Lista de tarefas:
**1.** Atualize o trecho sobre Heidegger, reproduzindo tudo de "O SER PARA A" até "a simples presença.", com "filosofia ocidental" trocado por "metafísica ocidental".
**2.** No trecho sobre Heidegger, relacione todas as expressões que vêm logo depois de "ou seja" ou de "isto é".
**3.** Prossiga com o texto sobre o pensamento de Heidegger a partir do ponto em que ele termina.

Texto extraído:
☆ ☆ ☆

Marco Antônio Abreu Florentino disse...

O SER PARA A MORTE COMO FUNDAMENTO NA COMPREENSÃO DO PENSAMENTO DE MARTIN HEIDEGGER
(Fragmentos da dissertação de mestrado em filosofia pela UFC)
- Considerado no seu modo de ser, o homem é precisamente DA-SEIN, ou seja, SER-AÍ. Não é somente aquele ente que propõe a pergunta sobre o sentido do ser, mas é também aquele que não se deixa reduzir à noção de ser aceita pela filosofia ocidental, que identifica o ser com a objetividade, ou seja, com a simples presença.
- O modo de ser do SER-AÍ é a existência, isto é, compreensão prévia do sentido e presença do ser. A experiência é poder ser, mas poder ser quer dizer projetar, por isso, a existência é essencialmente transcendência, identificada por Heidegger como superação, sendo esta sua constituição: o homem é projeto e as coisas do mundo são originalmente utensílios em função do projetar humano.

☆ ☆ ☆

Trecho de origem:
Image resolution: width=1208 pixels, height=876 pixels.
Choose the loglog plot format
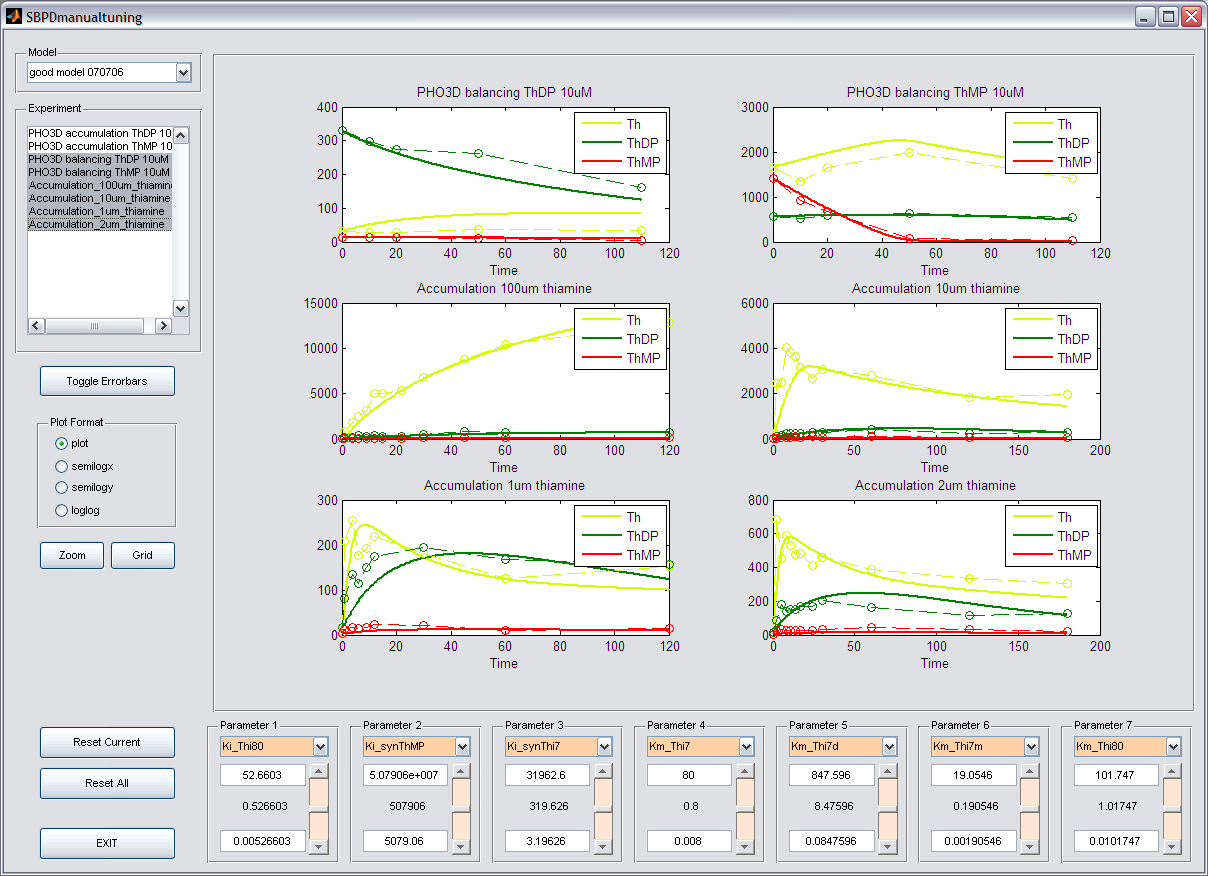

☆ ☆ ☆

Resultados esperados:
**1.**
O SER PARA A MORTE COMO FUNDAMENTO NA COMPREENSÃO DO PENSAMENTO DE MARTIN HEIDEGGER
(Fragmentos da dissertação de mestrado em filosofia pela UFC)
- Considerado no seu modo de ser, o homem é precisamente DA-SEIN, ou seja, SER-AÍ. Não é somente aquele ente que propõe a pergunta sobre o sentido do ser, mas é também aquele que não se deixa reduzir à noção de ser aceita pela metafísica ocidental, que identifica o ser com a objetividade, ou seja, com a simples presença.

**2.**
- SER-AÍ
- com a simples presença
- compreensão prévia do sentido e presença do ser

**3.**
- Para o existente humano, estar no mundo não é um acidente, mas algo que efetivamente o constitui. Disto decorrem a FACTICIDADE, que consiste no fato do homem estar no mundo sem que sua vontade tenha disto participado; a EXISTENCIALIDADE e a RUINA, que significa o desvio de cada indivíduo do seu projeto essencial em favor das preocupações cotidianas que o distraem e pertubam, confundindo-o com a massa coletiva, situação em que o eu individual seria sacrificado ao persistente e opressivo eles, reduzindo sua vida à vida com os outros e para os outros, alienando-o da principal tarefa que seria o tornar-se si mesmo - caracterizando a forma de existência inautêntica.
- Em suma, a vida cotidiana faz do homem um ser preguiçoso e cansado de si próprio, que acovardado diante das pressões sociais, acaba preferindo vegetar na banalidade e no anonimato, pensando e vivendo por meio de idéias e sentimentos acabados e inalteráveis, como ente exilado de si mesmo e do ser.
- A situação total que Heidegger designa ser no mundo pode ser entendida como CUIDADO. Este, por sua vez, manifesta uma forma especificamente temporal e é com base nesta temporalidade do CUIDADO que se pode fazer a distinção de dois modos diferentes do ser no mundo: autenticidade e inautenticidade.
- A forma específica de temporalidade do homem enquanto cuidado só se revela plenamente na MORTE. Somente na MORTE compreende-se um poder ser total que, entretanto, nunca se realiza.
- No sentido autêntico, a existência caracteriza-se como antecipação da MORTE, aceitando a sua finitude. Para aceitar a finitude deve reiterar seu abandono do mundo, isto é, deve ser o seu passado. A existência só enfrenta o presente sendo o seu futuro e o seu passado, continuando a manter o seu abandono ao mundo e o que faz ao longo do passado mundano, pois neste contexto, o passado é projeção, o presente é facticidade e o futuro é antecipação.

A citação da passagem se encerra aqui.